The patch is in Tree::TreeWriter::NewTextPosInternal. The patch will cause a release assert if there is an attempt to add TextData greater than 0x1FFFFFFF to the HTML tree.

Thoughts on how this vuln might have been found (fuzzing, code auditing, variant analysis, etc.):

This vulnerability was likely found via fuzzing. A fuzzer may not have found this vulnerability if your fuzzer runs with a tight timeout since this vulnerability takes a few seconds to trigger. It still seems more likely that this would have been found via fuzzing rather than manual review.

(Historical/present/future) context of bug:

See this Google TAG blogpost for more info. Malicious Office documents loaded web content within Internet Explorer. The malicious document would fingerprint the device and then send this Internet Explorer website to users.

The Exploit

(The terms exploit primitive, exploit strategy, exploit technique, and exploit flow are defined here.)

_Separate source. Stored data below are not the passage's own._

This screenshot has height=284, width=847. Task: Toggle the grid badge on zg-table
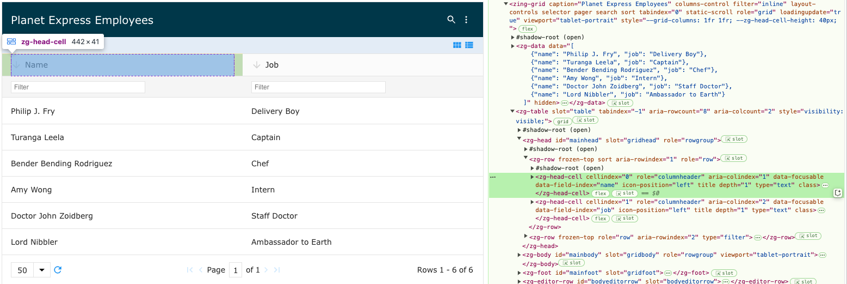(x=562, y=121)
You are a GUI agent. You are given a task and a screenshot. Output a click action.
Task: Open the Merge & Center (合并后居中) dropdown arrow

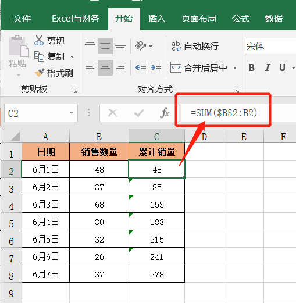click(235, 67)
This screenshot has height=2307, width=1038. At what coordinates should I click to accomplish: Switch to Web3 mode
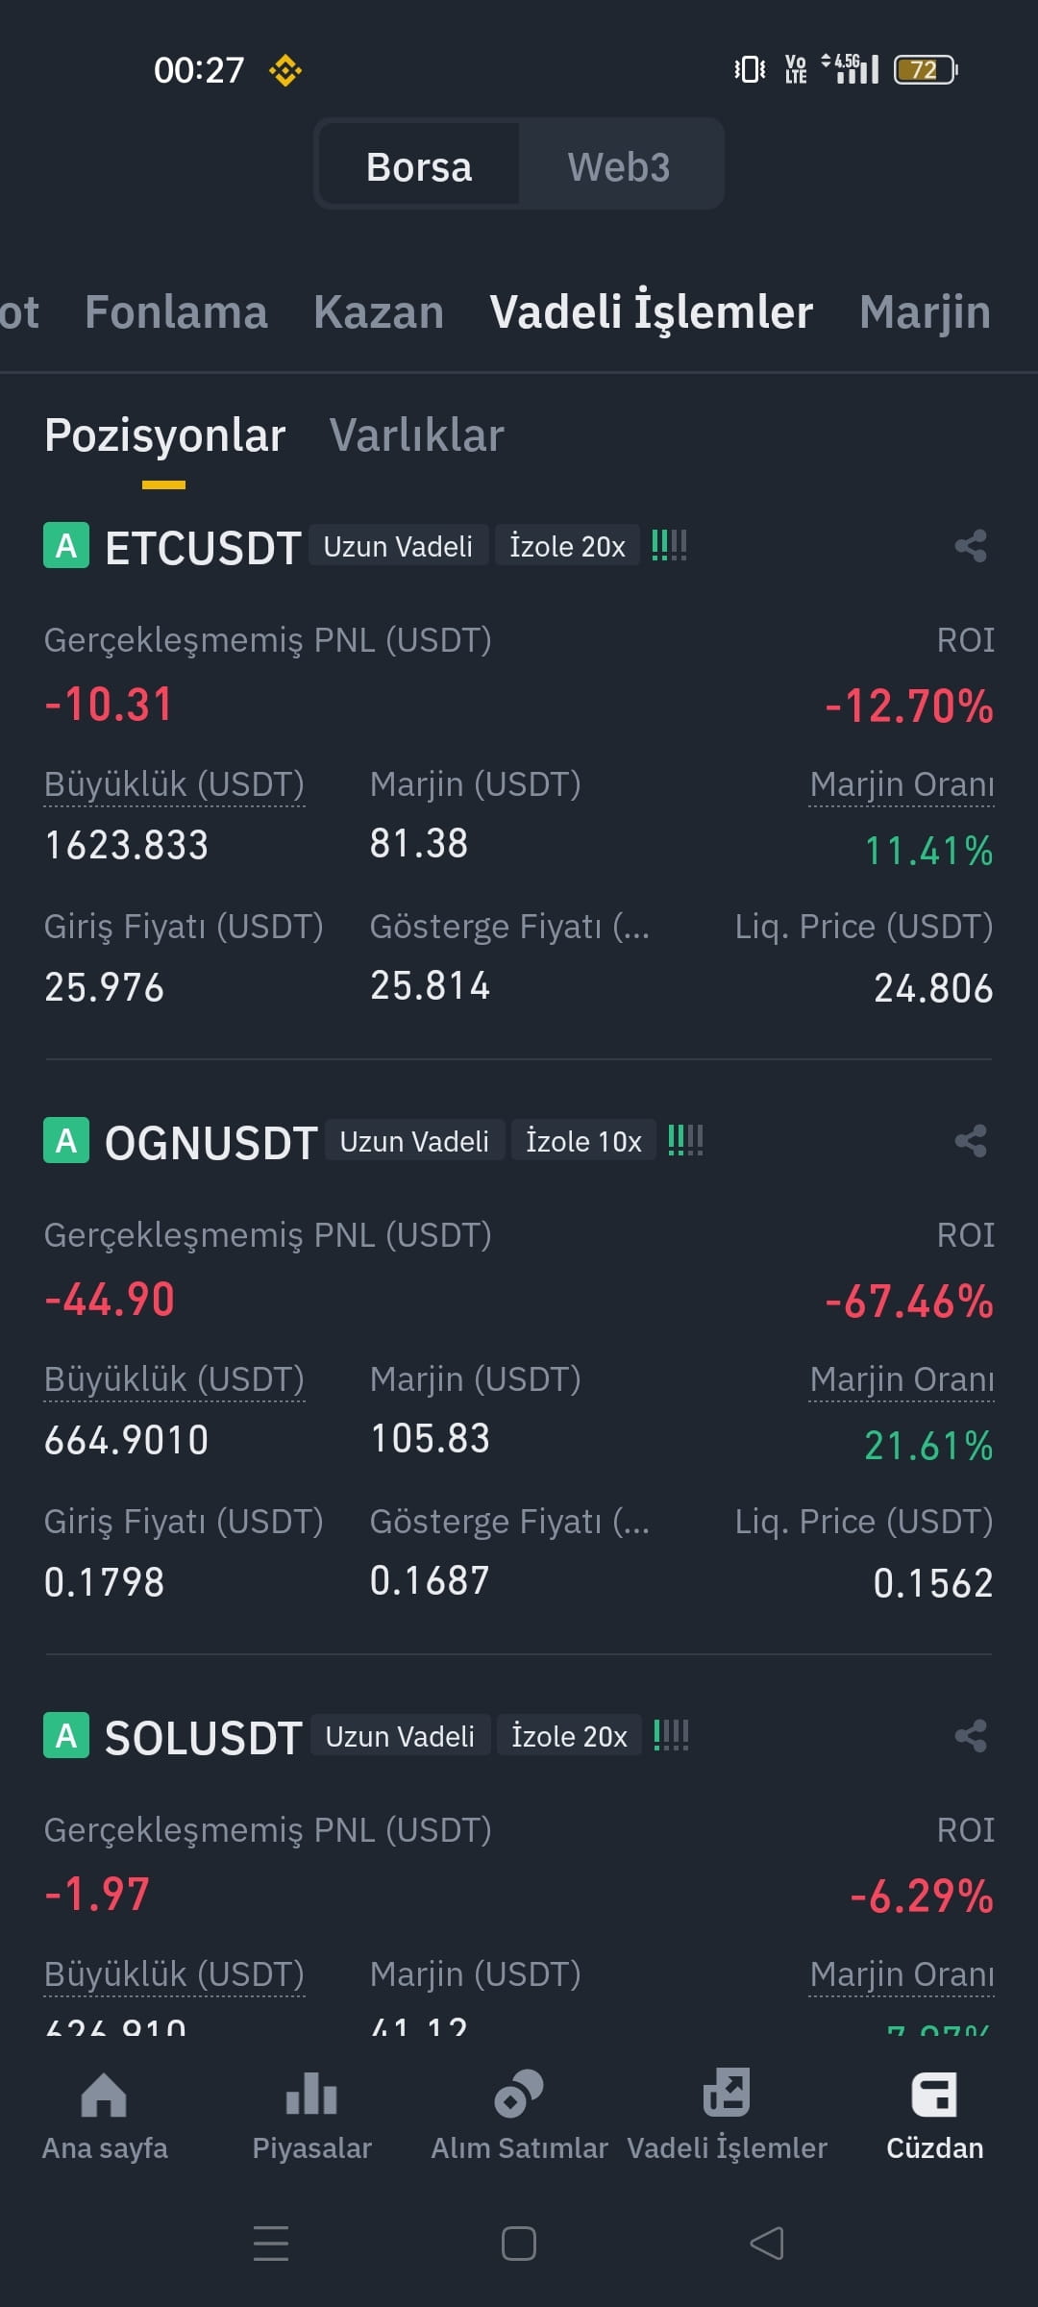click(x=618, y=164)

Exploit strategy (or strategies): Still under analysis.

Exploit flow:

Known cases of the same exploit flow:

Part of an exploit chain?

This vulnerability was likely paired with a sandbox escape, but that was not collected.

The Next Steps

Variant analysis

Areas/approach for variant analysis (and why):

It seems possible that there would be more of these types of instances throughout the code base if CTreePos structures are truncating the sizes to 25 bits while other areas, such as TextData are not. The top 7 bits of the size in the CTreePos struct are used as flags.

Found variants: N/A

Structural improvements

What are structural improvements such as ways to kill the bug class, prevent the introduction of this vulnerability, mitigate the exploit flow, make this type of vulnerability harder to exploit, etc.?

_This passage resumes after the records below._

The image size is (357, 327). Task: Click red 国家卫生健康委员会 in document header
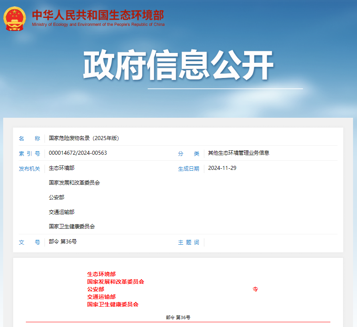click(113, 304)
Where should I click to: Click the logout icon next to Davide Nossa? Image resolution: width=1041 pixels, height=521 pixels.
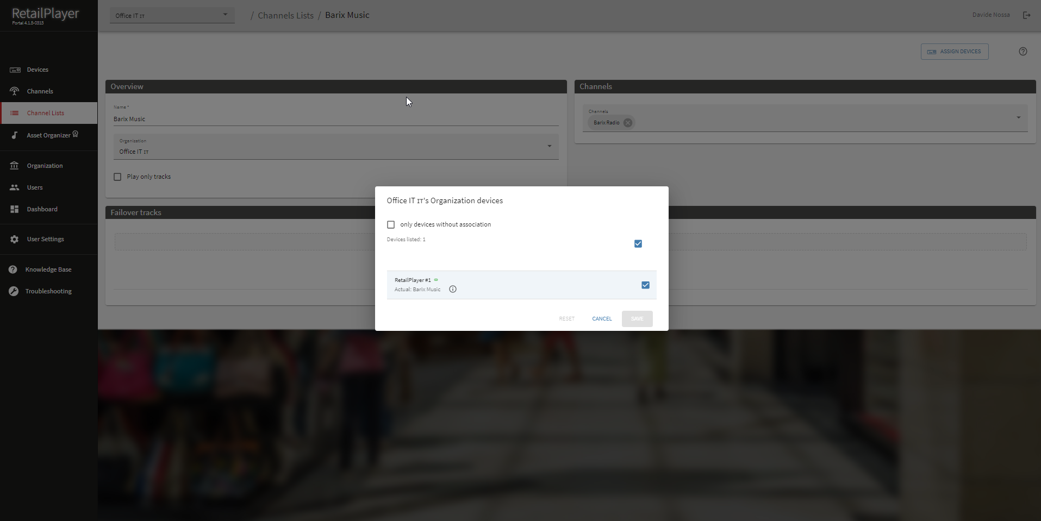(1026, 15)
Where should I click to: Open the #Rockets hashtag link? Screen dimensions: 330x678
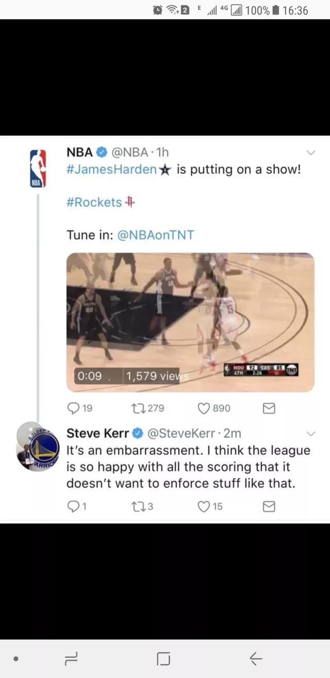(x=94, y=202)
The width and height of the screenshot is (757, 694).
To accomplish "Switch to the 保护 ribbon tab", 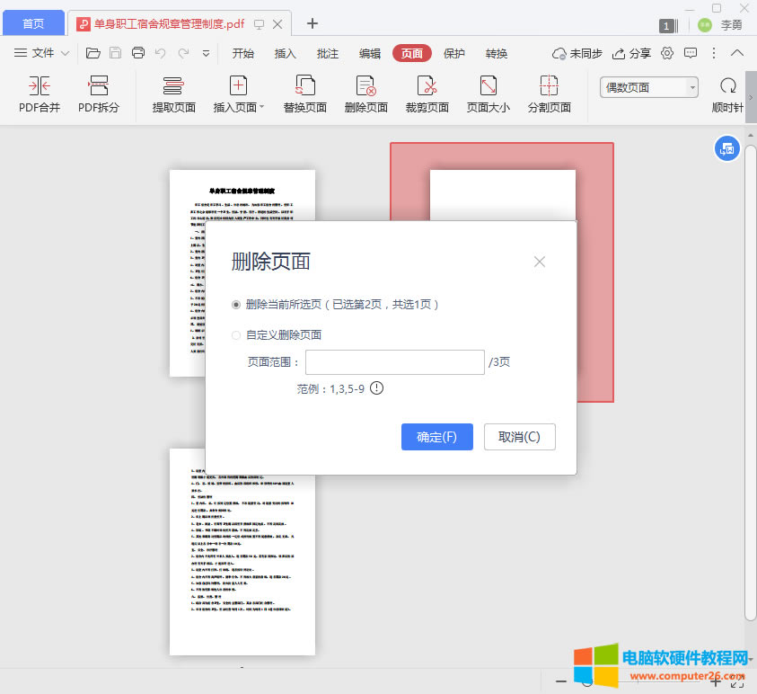I will point(454,53).
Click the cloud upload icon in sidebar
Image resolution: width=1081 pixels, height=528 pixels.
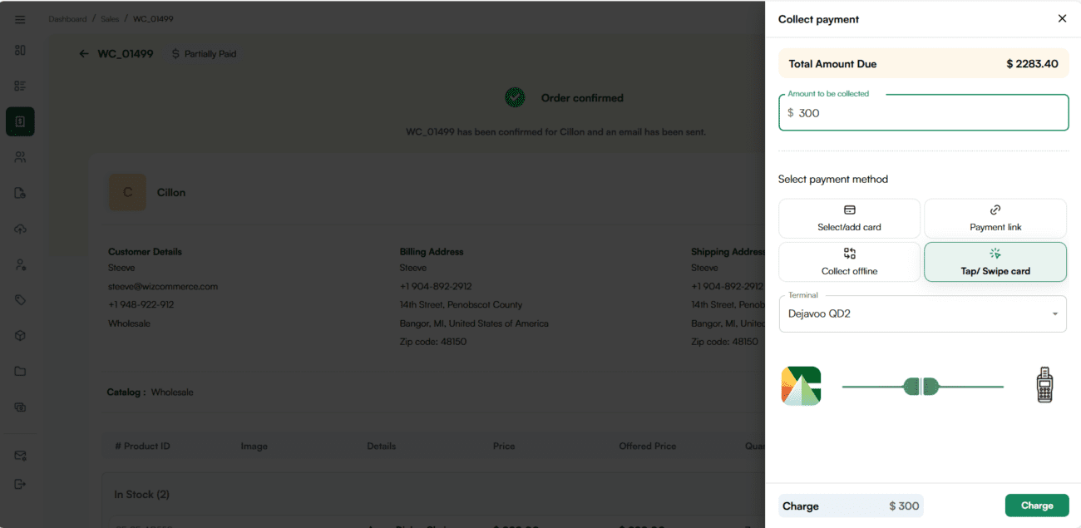point(20,229)
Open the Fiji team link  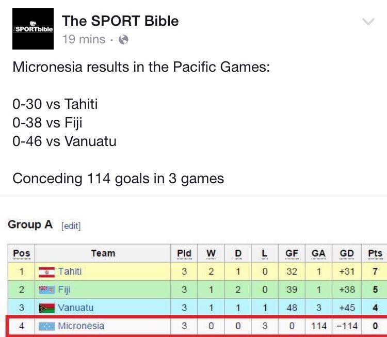(64, 290)
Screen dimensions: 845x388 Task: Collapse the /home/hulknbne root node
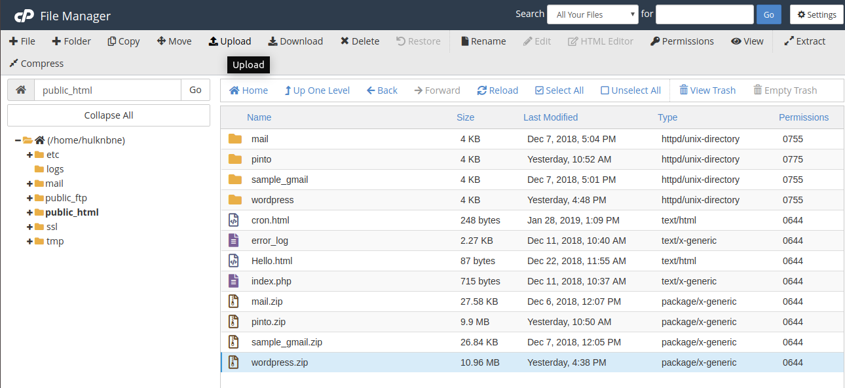[x=18, y=140]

Ideas to kill the bug class:

If truncating the size/length of an object, do the bounds checking/input validation of the size at the earliest point and only store the truncated size.
Kill the tab process when the size reaches the size that can no longer be properly represented.

Ideas to mitigate the exploit flow: N/A

Other potential improvements:

Microsoft has announced that Internet Explorer will be retired in June 2020. However, it also says that the retirement does not affect the MSHTML (Trident) engine. This means that mshtml.dll where this vulnerability exists is not planning to be retired. In the future, if a user enables IE mode in Edge, the mshtml engine would be used. It seems likely that Office will still have access to mshtml. Limiting access to mshtml and audit applications that use mshtml.

0-day detection methods

What are potential detection methods for similar 0-days? Meaning are there any ideas of how this exploit or similar exploits could be detected as a 0-day?

Variants of this bug could potentially be detected by looking for javascript that tries to create objects with sizes greater than the allowed bounds.

Other References

July 2021: "How We Protect Users From 0-Day Attacks" by Google's Threat Analysis Group gives context about how this exploit was used.